- Location: Orange County, New York, US
- Nearest city: Newburgh
- Coordinates: 41°29′35″N 74°09′36″W﻿ / ﻿41.493°N 74.160°W
- Area: 6,700 acres (2,700 ha)
- Established: 1999
- Governing body: New York State Department of Environmental Conservation

= Stewart State Forest =

State forest in U.S. state of New York

Stewart State Forest is a state forest in Orange County, New York, United States. It is located West of Stewart International Airport and North of Rock Tavern. It comprises a mix of wetlands, fields and forest.

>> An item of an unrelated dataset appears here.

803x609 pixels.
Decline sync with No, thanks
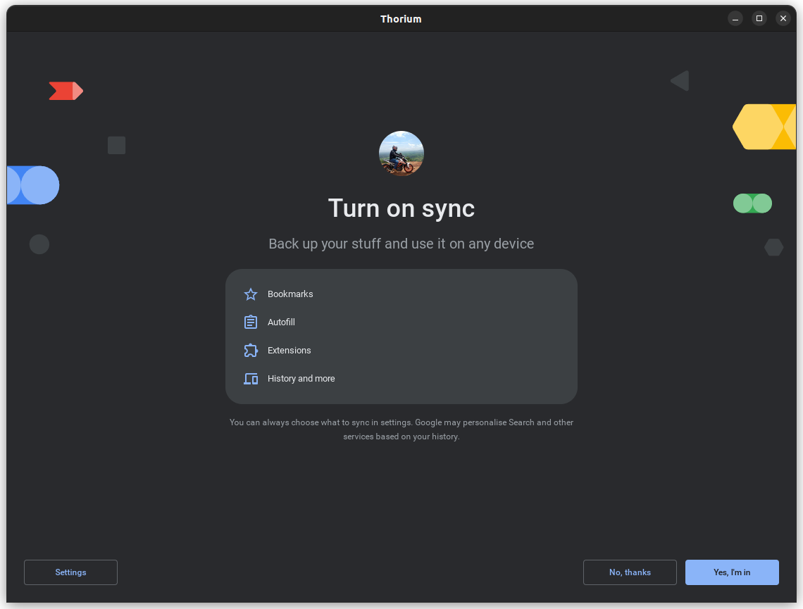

It offers 22 mi of gravel roads and 18 mi of hiking trails. Activities include hiking, biking, horseback riding, hunting, cross country skiing, snowmobiling, bird watching and fishing.

Wildlife includes white-tailed deer, coyotes, bobcats, wild turkeys, great blue herons and hawks.

==History==
Most of Stewart State Forest land was formerly in farm or residential use. It was acquired in the 1970s by the Metropolitan Transportation Authority (MTA) to establish and develop Stewart International Airport.

In March 1999, New York State Governor George Pataki announced the effective transfer of 5,200 acres from the Department of Transportation (DOT) to the Department of Environmental Conservation (DEC) to permanently preserve the land. Another 1,600 acres were transferred in June 2006.